Nikos Konstandaras NIKOS KONSTANDARAS

Ideology’s orphans

COMMENT

Donald Trump might be the world’s opportunist-in-chief, but wherever we turn we see, to some or other extent, political leaders using whatever suits them to achieve their aim.

TAGS: Politics

These days it is as if there are no ideas nor strategies, only the opportunistic use of images and phrases, accusations and fairy tales, whenever this serves the interests of the speaker. Donald Trump might be the world’s opportunist-in-chief, but wherever we turn we see, to some or other extent, political leaders using whatever suits them to achieve their aim, without any plan as to what they really represent or believe – nor what they will do after getting their way.
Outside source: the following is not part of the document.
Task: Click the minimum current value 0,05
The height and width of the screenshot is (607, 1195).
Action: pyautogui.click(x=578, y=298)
In Greece and Britain we have seen politicians at a loss after their victories, despite triumphal roars, and Italy might follow soon.
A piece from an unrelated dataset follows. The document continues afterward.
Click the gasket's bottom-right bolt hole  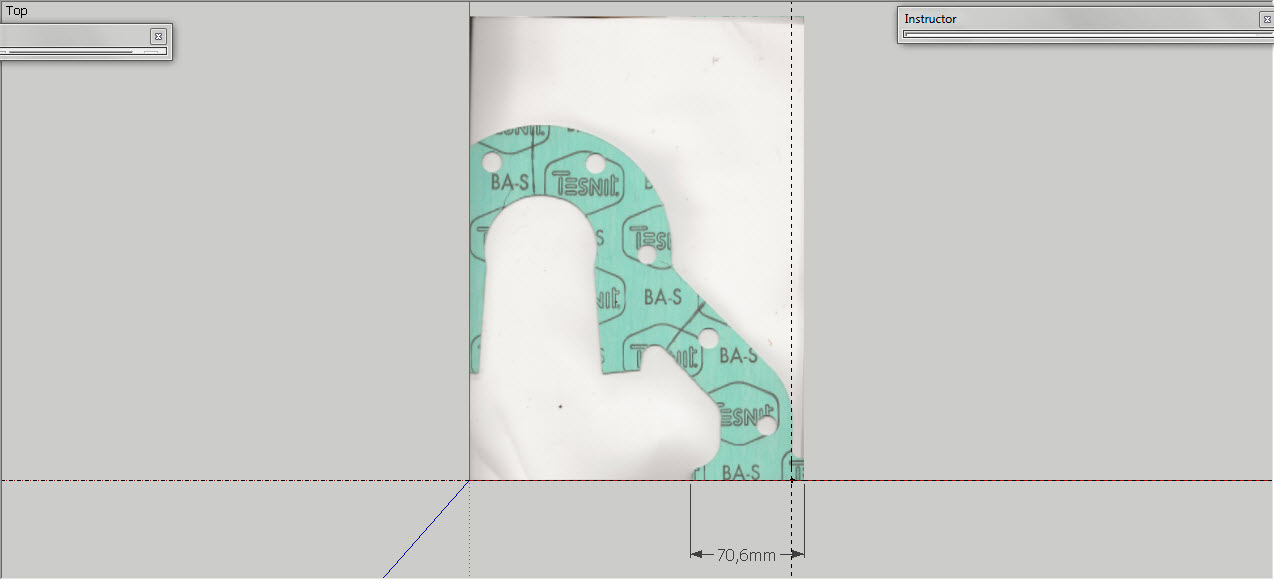[x=766, y=426]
The collapse of the Soviet Bloc, globalization and the breakneck speed of technological and communications developments killed off the ideologies that had determined the past century. These same forces grant great power to each group and every individual.
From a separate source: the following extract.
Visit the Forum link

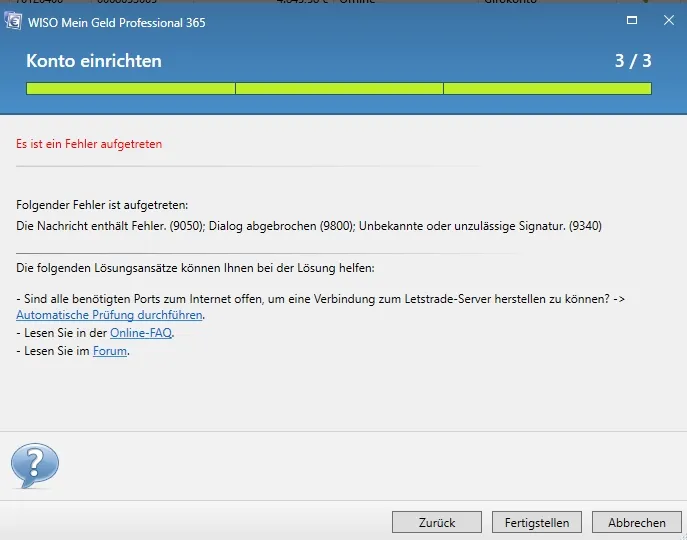click(x=110, y=351)
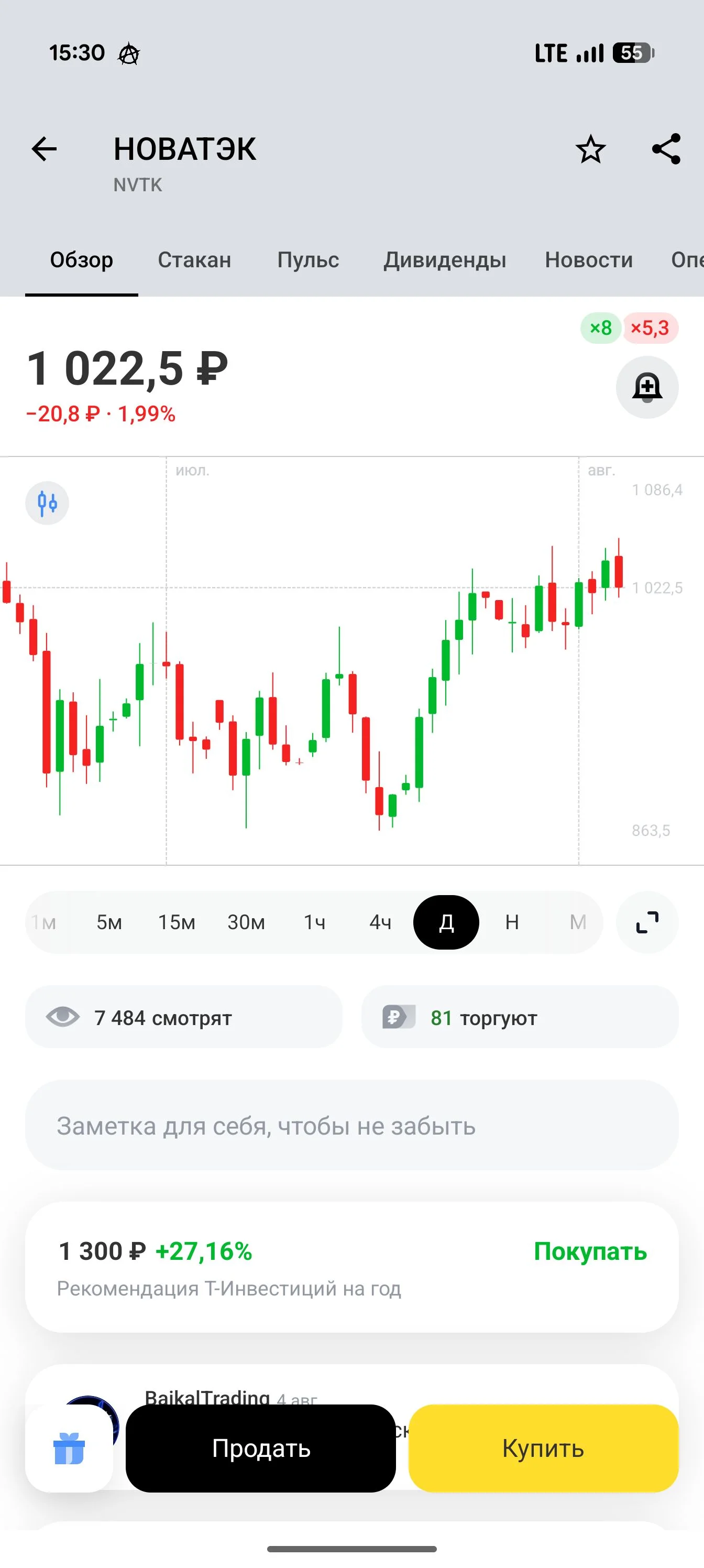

It will be interesting to see the academic studies on the impact of Trump’s tweets on the election, as these brief comments jumped unrefined out of the candidate’s brain at any time of day or night and found millions of receptive readers. Not everyone’s tweets or posts will influence anyone, but this is probably the first time that one person can express himself in such a direct, blunt and sometimes unhinged way and influence so many others immediately. Till now, initial thoughts developed over many years before swaying multitudes; obstacles and new questions that needed answering either strengthened them or killed them.

When technology allows us to immediately reject whatever we do not like, this is not ideology at work. When we can laud or damn people or events according to our own interests – when we see Fidel Castro only as a revolutionary hero or as a dictator – we do so according to our own interpretation of things, that which makes us feel justified in our rage or our choices. Because so many of us are doing this at the same time, all day, the field of ideas is broken up, full of noise, images and feelings; it is nothing but an endless, drifting cloud of memories and desires. In this fallout, more and more people seek safety in those who appear most decisive in their aim to achieve power. This “ideology” of the strong dominating the rest is a driving force of politics and can either strengthen democracy (when institutions fight back) or destroy it.

In Greece we are not looking for a strongman. We seek only what is now the luxury of being able to think, to live beyond today. And whereas citizens have become beggars for a little stability, our politicians still strut about like generals in mighty ideological wars.